Lennon, Joseph Coffee, Jr., CC '41, the new committee chairman, and the original group thought it was "high time that Columbia honor its war dead." And it is. Columbia is one of very few large universities not to have memorialized its war dead. Some schools have entire buildings devoted to lives lost, but Columbia doesn't even have a plaque.

The proposed memorial can do more than just remember the undergraduate war dead. Students today have little contact with the tragedies of war in the way the class of 1940 did. War is an abstraction that connotes political agitation, moral outrage, or spectacle, but not grief. We grew up learning from our history books that war is violent manifestation of politics, from our parents of the anti-war generation that it is morally ambiguous, and from CNN that it is tantamount to performance.

In that way, the proposed monument will connect us with war the way the septuagenarians on the committee knew it--as devastating. It will show us how our predecessors understood war and, in that way, will allow us to relate to them. "To think about Columbia people dying in the Revolutionary War is an amazing thought," Vice President of Facilities Management Mark Burstein told Spectator.

The recollection of history for today's students is not accidental. The war memorial, insofar as it relates a sense of Columbia's history to current students, is an ideal project for the Office of Alumni Development, which has worked very closely with the memorial committee. Over the last three years, the Office has tried to bridge the gap--not just in years--between alumni of normal donating age and graduating students.

That is exactly why current undergraduate students should have been involved with this project from the beginning. Given that the memorial will be on a campus populated by current students--not the classmates of the fallen, who have been the driving force behind the memorial--the committee and the Office of Development should have reached out to students for input from the outset. Seven years later, they have still not been consulted.

Students could have taken a role in designing the memorial site. Columbia's undergraduate architecture program is one of the country's finest, to say nothing of its outstanding graduate counterpart. If students had been involved in the planning, the blueprint and construction estimate (which Columbia College Dean Austin Quigley's office purchased from the Architecture Research Office) would have been much less expensive. And what better way to connect students to Columbia's history than by making them a part of institutional memory?

Aside from Quigley's grant, the University administration--although it believes strongly in the memorial project--has refused to commit any funds for construction. The cost, after all, is daunting, and the committee and the University agree that $600,000 should not be drawn from funds that might otherwise benefit current students. They also agree that the Office of Development should concentrate on its own fundraising efforts, rather than this project.

Which is why, seven years since its inception, the project has still not raised even 10 percent of $600,000. Last September's terrorist attacks came just as the committee was about to begin a fundraising drive, and committee members decided they would wait until a more appropriate time to solicit donations for the war memorial.

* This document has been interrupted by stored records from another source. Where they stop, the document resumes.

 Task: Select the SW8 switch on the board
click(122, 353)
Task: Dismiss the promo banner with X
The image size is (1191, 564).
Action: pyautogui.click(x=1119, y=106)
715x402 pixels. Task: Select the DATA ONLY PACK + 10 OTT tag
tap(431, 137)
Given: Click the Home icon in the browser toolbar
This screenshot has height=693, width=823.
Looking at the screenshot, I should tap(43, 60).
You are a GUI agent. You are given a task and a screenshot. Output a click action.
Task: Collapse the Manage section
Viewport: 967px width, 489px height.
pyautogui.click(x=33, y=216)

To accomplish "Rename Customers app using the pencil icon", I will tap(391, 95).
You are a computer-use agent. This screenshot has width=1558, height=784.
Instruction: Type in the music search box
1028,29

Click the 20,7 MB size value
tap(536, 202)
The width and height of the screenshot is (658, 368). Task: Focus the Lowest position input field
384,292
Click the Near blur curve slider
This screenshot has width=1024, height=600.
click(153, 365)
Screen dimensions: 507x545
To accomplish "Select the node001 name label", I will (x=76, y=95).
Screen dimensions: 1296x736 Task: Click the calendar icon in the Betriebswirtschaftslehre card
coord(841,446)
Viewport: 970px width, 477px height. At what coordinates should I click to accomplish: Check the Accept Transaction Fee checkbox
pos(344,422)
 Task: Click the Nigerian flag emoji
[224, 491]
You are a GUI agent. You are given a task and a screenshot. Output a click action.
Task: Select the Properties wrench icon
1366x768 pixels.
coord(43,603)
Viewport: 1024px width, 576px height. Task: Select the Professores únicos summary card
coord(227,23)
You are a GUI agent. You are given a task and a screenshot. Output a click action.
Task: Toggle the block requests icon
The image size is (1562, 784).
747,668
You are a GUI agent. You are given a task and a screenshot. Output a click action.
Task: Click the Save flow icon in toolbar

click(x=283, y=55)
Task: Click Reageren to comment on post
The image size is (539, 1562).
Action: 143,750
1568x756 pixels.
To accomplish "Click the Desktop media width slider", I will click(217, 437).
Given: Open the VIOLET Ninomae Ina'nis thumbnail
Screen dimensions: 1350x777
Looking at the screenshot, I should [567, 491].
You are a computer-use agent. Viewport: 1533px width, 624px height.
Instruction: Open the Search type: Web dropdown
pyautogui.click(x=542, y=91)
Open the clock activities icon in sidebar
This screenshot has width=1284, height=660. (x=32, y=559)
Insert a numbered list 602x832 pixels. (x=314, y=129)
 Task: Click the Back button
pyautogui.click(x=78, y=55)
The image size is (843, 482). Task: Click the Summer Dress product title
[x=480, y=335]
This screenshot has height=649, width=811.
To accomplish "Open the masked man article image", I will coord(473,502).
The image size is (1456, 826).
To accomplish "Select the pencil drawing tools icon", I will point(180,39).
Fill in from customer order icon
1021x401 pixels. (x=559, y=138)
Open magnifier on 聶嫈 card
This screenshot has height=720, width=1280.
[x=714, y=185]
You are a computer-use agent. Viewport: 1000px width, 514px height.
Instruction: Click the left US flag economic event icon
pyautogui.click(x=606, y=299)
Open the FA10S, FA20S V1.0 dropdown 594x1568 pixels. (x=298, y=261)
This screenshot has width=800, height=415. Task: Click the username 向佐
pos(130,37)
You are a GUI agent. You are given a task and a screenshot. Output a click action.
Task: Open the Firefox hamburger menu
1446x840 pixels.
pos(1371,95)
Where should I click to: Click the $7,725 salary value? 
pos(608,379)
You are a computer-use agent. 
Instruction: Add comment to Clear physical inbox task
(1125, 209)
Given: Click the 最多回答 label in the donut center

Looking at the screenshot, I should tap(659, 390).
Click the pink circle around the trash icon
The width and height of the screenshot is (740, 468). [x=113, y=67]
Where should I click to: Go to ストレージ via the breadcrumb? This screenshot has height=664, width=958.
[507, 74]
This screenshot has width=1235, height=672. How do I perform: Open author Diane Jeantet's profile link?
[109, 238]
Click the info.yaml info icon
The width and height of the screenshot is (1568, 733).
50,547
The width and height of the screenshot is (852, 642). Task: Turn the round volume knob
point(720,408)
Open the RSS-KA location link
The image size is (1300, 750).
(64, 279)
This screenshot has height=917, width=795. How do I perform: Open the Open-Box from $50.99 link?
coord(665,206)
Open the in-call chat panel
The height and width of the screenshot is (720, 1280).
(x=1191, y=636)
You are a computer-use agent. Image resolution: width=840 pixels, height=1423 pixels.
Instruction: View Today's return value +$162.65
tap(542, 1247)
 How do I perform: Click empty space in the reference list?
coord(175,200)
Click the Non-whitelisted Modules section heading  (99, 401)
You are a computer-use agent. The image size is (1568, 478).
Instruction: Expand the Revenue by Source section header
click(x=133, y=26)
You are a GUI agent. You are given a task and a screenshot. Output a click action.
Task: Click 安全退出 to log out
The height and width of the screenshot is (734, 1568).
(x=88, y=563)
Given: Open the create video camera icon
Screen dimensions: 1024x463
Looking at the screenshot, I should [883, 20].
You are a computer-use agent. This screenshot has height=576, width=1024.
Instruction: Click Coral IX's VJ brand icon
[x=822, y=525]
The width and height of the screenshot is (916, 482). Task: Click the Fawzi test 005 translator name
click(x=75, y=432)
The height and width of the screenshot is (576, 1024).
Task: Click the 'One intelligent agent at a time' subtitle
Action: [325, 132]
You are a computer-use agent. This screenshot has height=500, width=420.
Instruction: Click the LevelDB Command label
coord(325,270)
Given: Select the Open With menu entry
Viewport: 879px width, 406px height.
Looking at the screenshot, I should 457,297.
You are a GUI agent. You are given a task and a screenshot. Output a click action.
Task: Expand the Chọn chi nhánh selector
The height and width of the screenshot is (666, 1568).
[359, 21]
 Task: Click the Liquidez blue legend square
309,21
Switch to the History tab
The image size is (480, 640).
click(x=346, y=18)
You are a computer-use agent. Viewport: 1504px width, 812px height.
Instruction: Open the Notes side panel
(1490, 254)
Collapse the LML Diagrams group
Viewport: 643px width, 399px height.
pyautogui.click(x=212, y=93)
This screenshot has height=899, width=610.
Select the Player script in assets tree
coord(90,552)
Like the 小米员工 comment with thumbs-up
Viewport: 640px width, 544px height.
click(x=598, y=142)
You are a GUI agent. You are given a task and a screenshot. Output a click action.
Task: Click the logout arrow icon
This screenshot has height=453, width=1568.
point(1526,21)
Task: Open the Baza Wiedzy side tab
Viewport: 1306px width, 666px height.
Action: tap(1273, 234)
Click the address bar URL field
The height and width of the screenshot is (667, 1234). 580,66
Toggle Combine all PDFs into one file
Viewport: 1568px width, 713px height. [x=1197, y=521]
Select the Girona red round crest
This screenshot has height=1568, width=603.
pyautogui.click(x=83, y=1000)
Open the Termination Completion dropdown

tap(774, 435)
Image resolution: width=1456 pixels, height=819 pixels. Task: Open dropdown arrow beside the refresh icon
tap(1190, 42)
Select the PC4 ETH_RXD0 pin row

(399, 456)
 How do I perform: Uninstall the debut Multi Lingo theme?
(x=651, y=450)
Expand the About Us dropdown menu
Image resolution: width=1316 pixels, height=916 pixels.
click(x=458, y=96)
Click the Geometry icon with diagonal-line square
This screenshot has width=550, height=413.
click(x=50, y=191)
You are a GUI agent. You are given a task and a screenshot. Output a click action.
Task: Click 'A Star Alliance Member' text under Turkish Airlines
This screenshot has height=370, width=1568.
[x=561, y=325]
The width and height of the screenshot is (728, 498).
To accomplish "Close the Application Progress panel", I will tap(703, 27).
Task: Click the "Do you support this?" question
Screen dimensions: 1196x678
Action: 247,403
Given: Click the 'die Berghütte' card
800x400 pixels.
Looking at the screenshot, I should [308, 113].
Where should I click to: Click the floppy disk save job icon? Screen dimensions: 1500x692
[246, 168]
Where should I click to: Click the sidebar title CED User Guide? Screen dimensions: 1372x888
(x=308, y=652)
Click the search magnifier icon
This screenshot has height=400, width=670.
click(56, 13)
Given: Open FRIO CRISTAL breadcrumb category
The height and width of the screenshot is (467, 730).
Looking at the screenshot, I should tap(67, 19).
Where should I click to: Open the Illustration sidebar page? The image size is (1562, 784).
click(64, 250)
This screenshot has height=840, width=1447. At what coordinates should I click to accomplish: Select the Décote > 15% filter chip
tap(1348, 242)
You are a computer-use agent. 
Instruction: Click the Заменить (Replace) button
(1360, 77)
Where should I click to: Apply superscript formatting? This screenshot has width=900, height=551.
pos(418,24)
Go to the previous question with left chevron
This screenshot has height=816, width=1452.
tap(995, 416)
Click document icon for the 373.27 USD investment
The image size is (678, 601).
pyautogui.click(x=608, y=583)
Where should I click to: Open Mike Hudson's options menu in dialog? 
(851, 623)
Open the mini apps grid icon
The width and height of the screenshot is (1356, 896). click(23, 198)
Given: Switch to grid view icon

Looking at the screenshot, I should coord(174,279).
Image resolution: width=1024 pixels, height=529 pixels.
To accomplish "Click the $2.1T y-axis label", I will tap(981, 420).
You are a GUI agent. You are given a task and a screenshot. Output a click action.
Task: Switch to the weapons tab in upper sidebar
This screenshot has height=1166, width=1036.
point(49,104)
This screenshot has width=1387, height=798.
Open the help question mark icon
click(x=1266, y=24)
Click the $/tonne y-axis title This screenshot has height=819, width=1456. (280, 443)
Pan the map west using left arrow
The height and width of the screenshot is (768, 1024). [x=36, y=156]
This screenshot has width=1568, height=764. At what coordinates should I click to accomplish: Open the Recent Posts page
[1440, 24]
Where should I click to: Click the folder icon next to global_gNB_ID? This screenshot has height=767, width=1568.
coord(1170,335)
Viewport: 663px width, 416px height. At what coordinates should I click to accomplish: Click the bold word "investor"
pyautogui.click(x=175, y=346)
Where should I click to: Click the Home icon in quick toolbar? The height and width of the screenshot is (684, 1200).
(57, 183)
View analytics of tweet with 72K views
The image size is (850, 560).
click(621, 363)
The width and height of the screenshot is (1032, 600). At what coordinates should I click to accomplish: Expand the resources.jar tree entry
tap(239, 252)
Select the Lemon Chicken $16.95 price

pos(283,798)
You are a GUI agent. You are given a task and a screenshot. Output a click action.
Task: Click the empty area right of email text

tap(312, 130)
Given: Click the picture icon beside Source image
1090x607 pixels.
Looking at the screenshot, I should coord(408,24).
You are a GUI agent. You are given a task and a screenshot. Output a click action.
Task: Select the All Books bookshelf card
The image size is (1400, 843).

But even if that time is now, committee members face an awesome challenge. They will find that a retarded economy hurts charitable giving. They will find alumni hesitant to give a project that may not come to fruition for many more years. They will find that many alumni of prime donating age are veterans--not of any war, but of Columbia's vigorous anti-war movement in the late 1960s. (Although the proposed monument is neither pro-war nor nationalistic, priorities will likely lie elsewhere.)

Although the fundraising drive will be an uphill battle, it is one well worth fighting. This battle, like the ones that killed so many Columbians over the years, will make families proud of their lost loved ones. But this battle will be fought in dollars, not in lives. May the committee find the fundraising success it needs to begin construction soon.

Adam B. Kushner is a Columbia College junior majoring in ancient studies.